Retype the entries, please, from their first line to the line containing "Сочинения 11 класс (67, 1404)", exactly and only those lines, minus the pictures.

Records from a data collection
"""

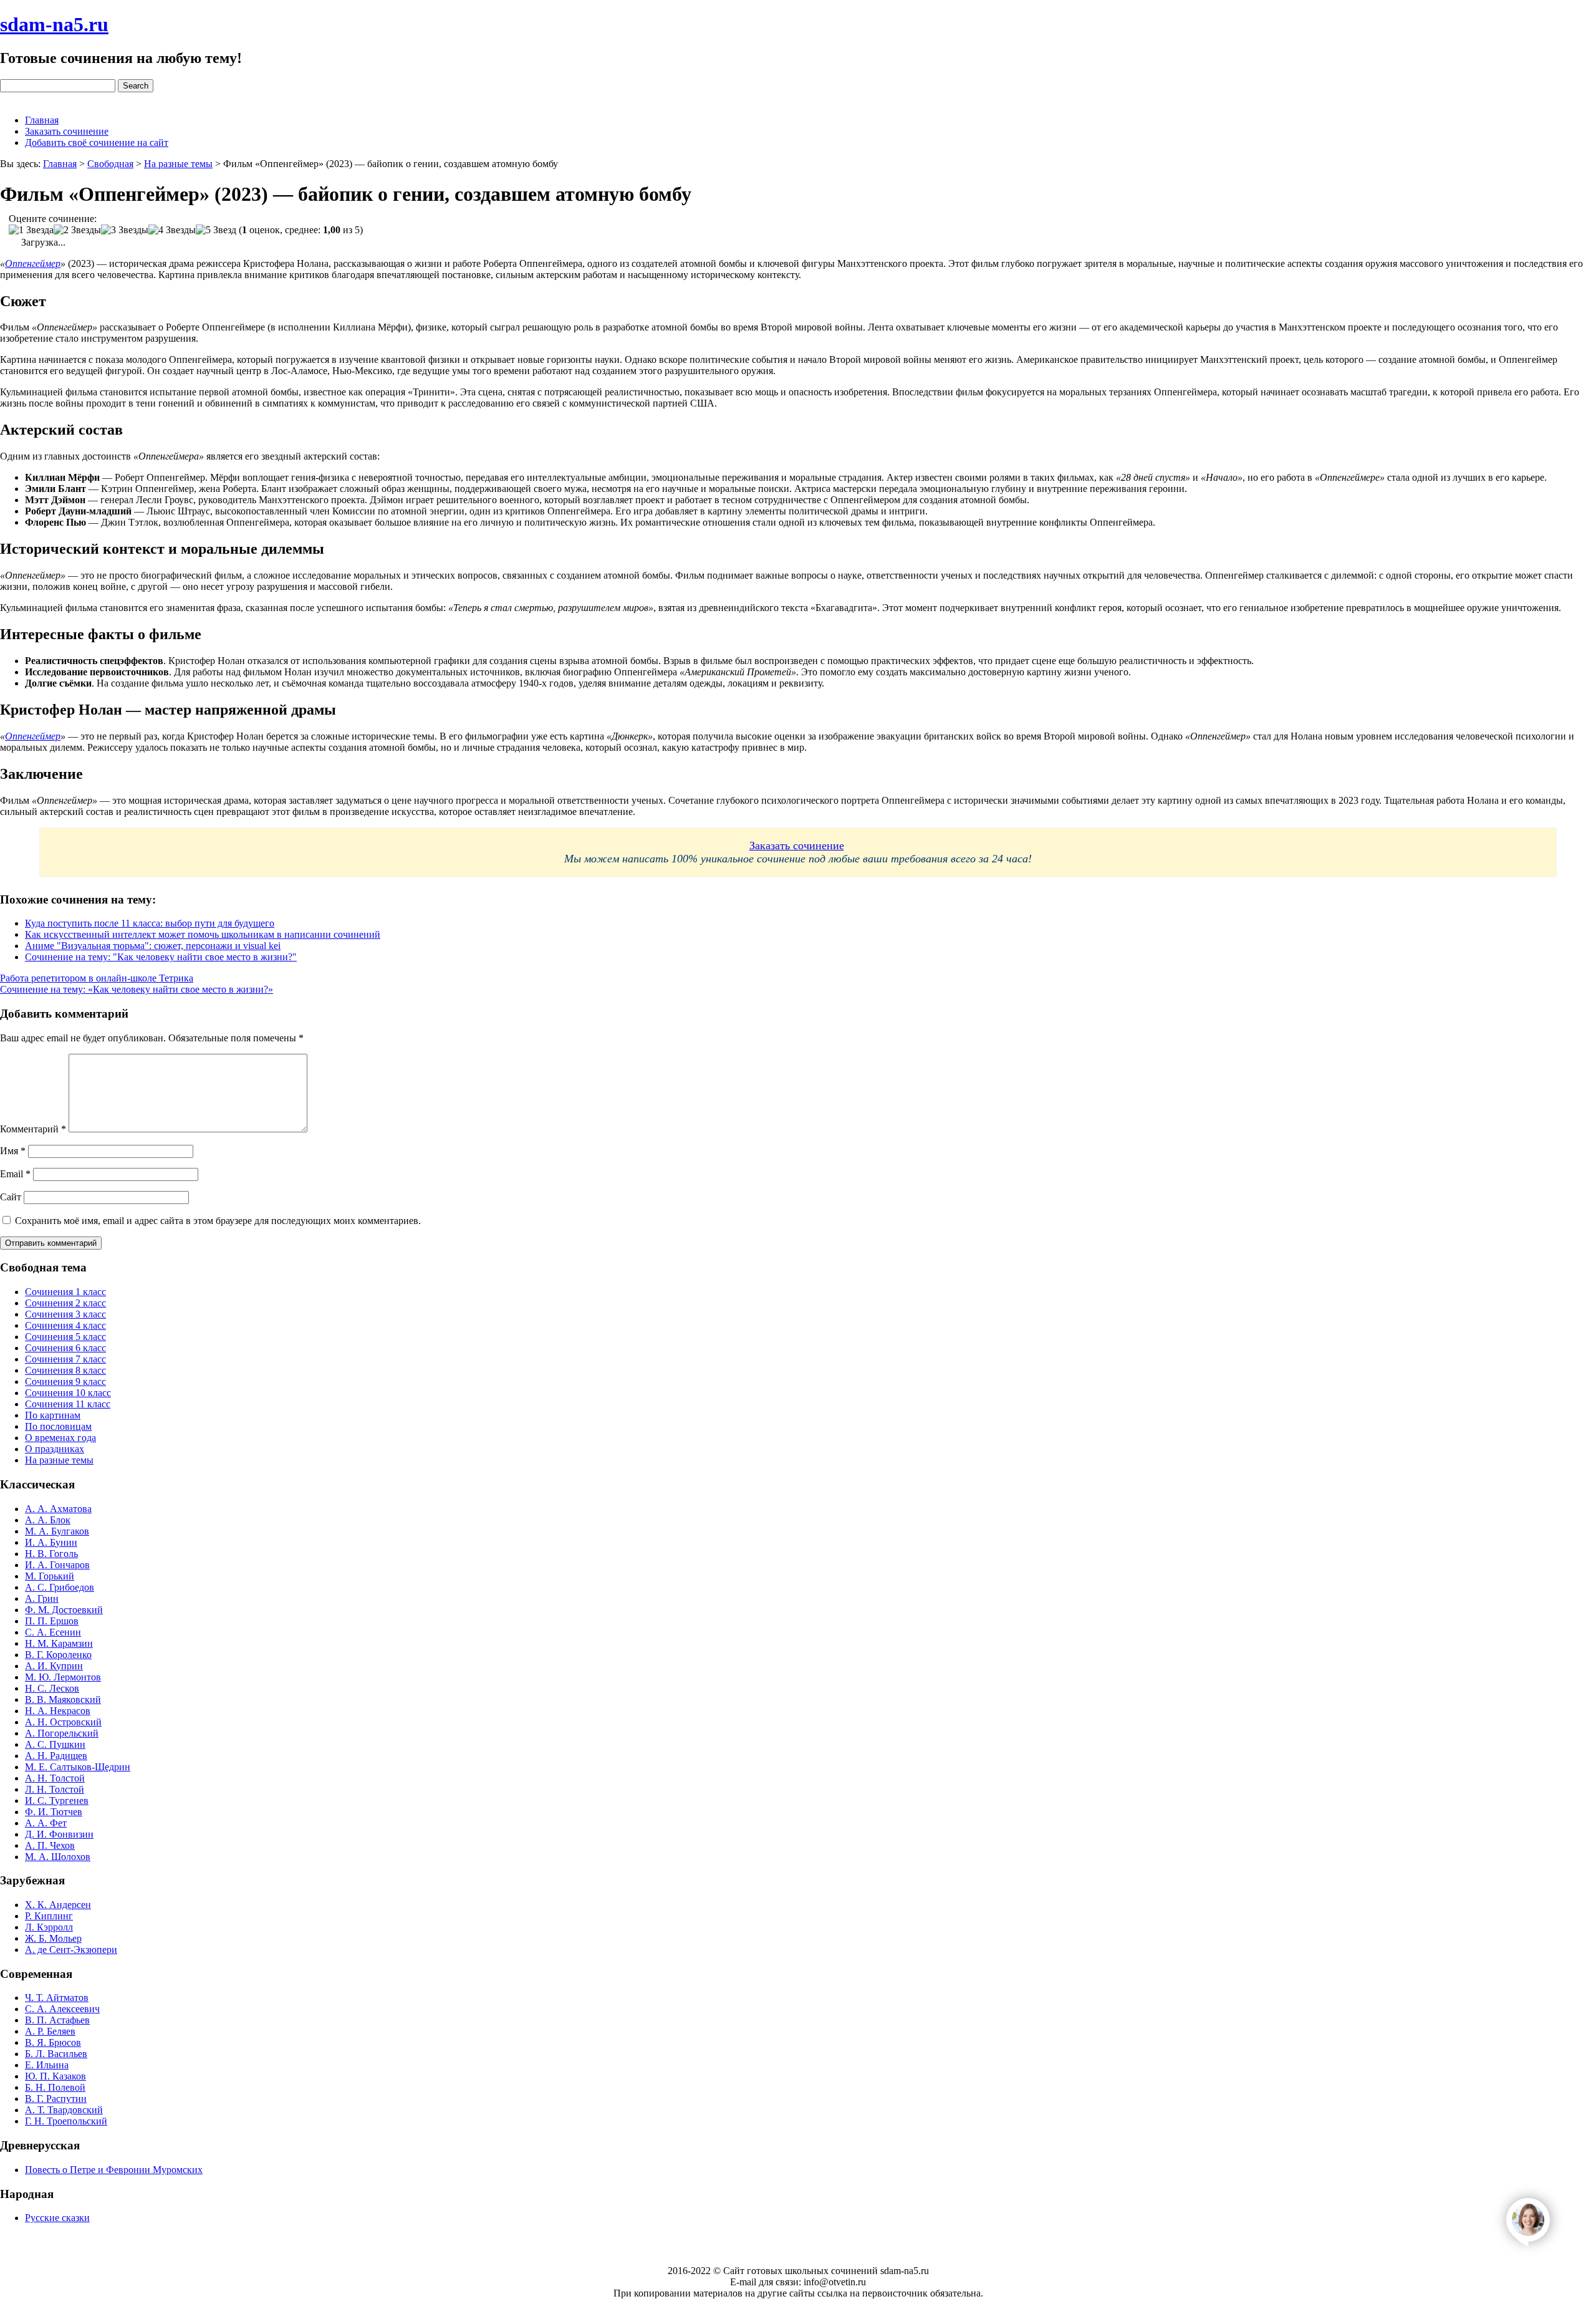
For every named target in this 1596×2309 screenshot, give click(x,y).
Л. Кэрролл (49, 1927)
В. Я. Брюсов (53, 2042)
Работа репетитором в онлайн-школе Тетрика (96, 978)
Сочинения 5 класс (65, 1336)
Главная (42, 120)
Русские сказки (57, 2217)
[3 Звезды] (124, 230)
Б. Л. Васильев (56, 2053)
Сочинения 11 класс (67, 1404)
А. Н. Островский (63, 1722)
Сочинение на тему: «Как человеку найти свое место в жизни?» (136, 989)
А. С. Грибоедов (59, 1587)
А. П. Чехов (50, 1845)
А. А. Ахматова (58, 1508)
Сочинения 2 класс (65, 1303)
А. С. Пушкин (55, 1744)
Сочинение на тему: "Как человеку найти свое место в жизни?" (161, 957)
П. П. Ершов (52, 1621)
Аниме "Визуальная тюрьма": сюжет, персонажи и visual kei (153, 945)
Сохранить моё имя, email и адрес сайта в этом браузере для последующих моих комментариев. (218, 1220)
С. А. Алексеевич (62, 2008)
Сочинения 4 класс (65, 1325)
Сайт (10, 1197)
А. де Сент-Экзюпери (71, 1949)
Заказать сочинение (66, 131)
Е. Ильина (47, 2065)
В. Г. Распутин (56, 2098)
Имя (13, 1150)
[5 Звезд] (216, 230)
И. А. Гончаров (57, 1564)
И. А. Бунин (51, 1542)
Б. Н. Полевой (55, 2087)
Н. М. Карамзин (59, 1643)
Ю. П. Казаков (55, 2076)
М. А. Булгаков (57, 1531)
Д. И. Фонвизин (59, 1834)
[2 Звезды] (77, 230)
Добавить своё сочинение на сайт (96, 142)
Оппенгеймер (32, 263)
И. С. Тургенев (57, 1800)
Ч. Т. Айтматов (57, 1997)
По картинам (52, 1415)
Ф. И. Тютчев (53, 1811)
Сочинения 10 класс (68, 1392)
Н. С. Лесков (52, 1688)
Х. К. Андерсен (58, 1904)
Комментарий (33, 1129)
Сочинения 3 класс (65, 1314)
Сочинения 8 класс (65, 1370)
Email (15, 1174)
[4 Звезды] (172, 230)
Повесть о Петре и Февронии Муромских (114, 2169)
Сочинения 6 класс (65, 1347)
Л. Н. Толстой (54, 1789)
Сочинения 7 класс (65, 1359)
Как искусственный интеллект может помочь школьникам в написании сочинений (202, 934)
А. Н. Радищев (56, 1755)
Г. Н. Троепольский (66, 2121)
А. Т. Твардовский (64, 2109)
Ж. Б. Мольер (53, 1938)
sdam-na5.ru (54, 24)
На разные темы (59, 1460)
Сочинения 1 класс (65, 1291)
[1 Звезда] (31, 230)
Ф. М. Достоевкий (64, 1609)
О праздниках (54, 1449)
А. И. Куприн (54, 1666)
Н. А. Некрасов (57, 1710)
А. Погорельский (62, 1733)
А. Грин (42, 1598)
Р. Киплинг (49, 1916)
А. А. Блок (47, 1520)
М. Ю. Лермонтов (63, 1677)
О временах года (60, 1437)
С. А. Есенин (53, 1632)
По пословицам (58, 1426)
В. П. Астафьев (57, 2020)
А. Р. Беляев (50, 2031)
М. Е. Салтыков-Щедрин (77, 1767)
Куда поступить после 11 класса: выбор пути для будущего (149, 923)
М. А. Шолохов (57, 1856)
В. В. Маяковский (63, 1699)
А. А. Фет (46, 1823)
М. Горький (49, 1576)
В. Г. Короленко (58, 1654)
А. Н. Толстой (55, 1778)
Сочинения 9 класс (65, 1381)
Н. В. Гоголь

"""

OUTPUT FOR THIS TASK:
For every named target in this 1596×2309 screenshot, give click(x,y).
Л. Кэрролл (49, 1927)
В. Я. Брюсов (53, 2042)
Работа репетитором в онлайн-школе Тетрика (96, 978)
Сочинения 5 класс (65, 1336)
Главная (42, 120)
Русские сказки (57, 2217)
[3 Звезды] (124, 230)
Б. Л. Васильев (56, 2053)
Сочинения 11 класс (67, 1404)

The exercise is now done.